Determine how many lines in the records below include the word "with" and output that number alone.

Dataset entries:
○ ○ ○ ○ ○ ○ ○

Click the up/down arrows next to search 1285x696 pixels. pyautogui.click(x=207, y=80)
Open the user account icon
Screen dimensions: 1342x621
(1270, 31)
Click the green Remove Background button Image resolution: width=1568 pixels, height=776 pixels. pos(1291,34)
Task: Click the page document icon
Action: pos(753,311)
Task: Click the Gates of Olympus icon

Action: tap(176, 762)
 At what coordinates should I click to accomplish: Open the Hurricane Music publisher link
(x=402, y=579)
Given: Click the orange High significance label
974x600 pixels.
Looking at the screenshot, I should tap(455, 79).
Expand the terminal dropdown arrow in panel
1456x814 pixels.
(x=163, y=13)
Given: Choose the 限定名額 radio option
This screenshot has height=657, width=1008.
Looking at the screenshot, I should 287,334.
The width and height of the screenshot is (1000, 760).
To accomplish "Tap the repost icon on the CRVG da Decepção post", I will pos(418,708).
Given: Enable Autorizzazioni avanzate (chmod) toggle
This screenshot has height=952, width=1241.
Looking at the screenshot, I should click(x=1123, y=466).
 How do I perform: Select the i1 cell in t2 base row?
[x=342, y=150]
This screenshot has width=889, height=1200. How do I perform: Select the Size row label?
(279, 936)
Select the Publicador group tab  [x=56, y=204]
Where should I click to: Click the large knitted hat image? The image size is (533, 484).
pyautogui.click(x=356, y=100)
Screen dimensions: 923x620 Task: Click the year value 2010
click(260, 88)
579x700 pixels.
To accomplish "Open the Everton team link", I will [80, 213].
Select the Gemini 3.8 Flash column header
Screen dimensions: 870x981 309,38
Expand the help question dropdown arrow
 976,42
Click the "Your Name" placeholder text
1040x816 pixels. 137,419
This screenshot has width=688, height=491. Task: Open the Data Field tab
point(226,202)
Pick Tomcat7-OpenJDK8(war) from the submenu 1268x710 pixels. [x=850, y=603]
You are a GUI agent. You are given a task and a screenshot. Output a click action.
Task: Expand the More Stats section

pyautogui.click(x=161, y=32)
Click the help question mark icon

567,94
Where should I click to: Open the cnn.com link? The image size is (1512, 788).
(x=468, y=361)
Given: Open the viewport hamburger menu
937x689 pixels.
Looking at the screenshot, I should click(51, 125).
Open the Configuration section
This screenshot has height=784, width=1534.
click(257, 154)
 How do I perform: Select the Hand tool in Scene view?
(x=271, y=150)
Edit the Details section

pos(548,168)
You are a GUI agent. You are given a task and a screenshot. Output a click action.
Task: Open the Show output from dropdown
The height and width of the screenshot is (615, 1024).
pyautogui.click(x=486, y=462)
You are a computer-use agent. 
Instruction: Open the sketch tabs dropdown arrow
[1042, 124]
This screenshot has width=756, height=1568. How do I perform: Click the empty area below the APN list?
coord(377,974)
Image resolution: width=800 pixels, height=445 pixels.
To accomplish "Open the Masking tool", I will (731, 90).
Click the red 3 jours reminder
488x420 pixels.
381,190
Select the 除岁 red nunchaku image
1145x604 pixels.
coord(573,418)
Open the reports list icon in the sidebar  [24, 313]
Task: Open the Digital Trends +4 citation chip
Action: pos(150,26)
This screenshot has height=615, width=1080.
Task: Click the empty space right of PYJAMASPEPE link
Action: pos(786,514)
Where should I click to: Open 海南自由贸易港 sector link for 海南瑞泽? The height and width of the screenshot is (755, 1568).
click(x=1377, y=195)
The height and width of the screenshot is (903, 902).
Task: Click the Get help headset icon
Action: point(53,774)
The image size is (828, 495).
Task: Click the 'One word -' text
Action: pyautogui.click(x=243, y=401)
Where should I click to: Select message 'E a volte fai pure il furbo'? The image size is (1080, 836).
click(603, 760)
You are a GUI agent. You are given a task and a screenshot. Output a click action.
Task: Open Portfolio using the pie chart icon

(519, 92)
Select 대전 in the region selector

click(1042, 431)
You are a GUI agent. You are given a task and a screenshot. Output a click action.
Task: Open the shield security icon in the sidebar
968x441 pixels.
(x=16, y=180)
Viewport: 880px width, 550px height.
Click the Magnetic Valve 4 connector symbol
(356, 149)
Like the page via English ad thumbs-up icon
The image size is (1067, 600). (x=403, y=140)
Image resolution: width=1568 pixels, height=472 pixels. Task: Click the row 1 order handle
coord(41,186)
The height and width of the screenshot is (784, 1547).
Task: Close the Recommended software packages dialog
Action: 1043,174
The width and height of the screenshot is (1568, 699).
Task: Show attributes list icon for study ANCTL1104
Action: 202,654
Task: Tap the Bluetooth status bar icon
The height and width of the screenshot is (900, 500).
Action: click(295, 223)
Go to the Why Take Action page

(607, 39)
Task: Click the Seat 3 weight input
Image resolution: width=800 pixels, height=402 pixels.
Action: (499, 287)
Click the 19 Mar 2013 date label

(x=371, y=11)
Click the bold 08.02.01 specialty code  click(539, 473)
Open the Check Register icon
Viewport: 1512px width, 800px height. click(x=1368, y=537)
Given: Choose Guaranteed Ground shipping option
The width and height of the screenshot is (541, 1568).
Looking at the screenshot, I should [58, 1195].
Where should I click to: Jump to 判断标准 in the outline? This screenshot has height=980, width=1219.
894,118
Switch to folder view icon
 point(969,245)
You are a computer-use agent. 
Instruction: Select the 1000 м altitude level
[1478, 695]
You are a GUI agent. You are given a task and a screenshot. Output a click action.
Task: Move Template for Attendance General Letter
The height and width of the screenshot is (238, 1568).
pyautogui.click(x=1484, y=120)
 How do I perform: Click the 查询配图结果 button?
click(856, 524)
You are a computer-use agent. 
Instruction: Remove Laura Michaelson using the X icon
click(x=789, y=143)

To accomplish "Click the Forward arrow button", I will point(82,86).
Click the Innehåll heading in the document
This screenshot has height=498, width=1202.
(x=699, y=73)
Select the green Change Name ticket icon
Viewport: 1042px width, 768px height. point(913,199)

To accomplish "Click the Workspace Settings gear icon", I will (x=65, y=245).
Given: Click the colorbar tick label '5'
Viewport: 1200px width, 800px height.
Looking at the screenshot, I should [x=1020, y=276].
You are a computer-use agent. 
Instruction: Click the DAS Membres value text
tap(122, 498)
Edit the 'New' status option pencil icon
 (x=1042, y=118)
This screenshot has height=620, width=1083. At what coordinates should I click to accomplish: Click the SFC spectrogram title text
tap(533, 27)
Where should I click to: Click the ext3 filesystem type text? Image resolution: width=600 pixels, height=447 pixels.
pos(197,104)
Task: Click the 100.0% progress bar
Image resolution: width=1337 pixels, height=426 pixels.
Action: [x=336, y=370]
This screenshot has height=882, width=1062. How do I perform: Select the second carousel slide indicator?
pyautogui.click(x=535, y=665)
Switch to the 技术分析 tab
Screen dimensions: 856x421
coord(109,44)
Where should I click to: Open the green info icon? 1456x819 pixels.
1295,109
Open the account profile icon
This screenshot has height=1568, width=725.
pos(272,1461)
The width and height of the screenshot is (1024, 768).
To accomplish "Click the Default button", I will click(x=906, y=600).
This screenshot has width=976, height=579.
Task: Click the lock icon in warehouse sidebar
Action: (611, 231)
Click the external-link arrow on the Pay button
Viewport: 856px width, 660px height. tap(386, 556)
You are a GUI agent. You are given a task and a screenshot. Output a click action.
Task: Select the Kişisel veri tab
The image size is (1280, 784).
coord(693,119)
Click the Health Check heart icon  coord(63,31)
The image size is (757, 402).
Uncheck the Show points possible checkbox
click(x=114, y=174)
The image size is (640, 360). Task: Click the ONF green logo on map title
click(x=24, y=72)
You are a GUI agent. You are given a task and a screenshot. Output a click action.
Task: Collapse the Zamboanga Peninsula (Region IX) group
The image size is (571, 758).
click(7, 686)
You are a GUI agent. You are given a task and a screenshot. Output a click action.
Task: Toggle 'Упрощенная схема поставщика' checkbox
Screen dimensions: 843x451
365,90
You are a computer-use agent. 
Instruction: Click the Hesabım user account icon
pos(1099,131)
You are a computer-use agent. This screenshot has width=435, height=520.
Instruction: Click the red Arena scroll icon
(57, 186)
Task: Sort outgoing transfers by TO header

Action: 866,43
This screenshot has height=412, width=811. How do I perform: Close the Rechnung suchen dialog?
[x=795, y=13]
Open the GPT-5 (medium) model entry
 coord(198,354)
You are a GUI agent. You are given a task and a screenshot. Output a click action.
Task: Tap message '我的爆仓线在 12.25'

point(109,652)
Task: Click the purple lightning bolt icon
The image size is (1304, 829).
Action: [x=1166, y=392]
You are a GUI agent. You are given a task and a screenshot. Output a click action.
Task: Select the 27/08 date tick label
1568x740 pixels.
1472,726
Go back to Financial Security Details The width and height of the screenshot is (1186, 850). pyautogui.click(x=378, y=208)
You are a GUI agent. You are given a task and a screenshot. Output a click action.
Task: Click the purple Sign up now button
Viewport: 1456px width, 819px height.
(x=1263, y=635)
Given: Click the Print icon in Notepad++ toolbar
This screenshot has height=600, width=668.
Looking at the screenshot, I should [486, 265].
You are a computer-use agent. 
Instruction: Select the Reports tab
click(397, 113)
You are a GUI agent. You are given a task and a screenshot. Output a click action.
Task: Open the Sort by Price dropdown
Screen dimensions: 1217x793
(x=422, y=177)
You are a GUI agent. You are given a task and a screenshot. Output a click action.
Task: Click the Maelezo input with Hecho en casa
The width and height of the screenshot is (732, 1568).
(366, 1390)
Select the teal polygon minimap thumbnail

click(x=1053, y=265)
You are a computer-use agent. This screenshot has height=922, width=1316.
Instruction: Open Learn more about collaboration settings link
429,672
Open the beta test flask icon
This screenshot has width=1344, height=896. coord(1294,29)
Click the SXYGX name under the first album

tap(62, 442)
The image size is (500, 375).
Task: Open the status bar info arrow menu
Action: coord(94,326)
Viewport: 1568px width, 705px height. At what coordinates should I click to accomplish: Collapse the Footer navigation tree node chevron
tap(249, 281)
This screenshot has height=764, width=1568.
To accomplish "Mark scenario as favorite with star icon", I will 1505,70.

○ ○ ○ ○ ○ ○ ○

TASK OUTPUT: 2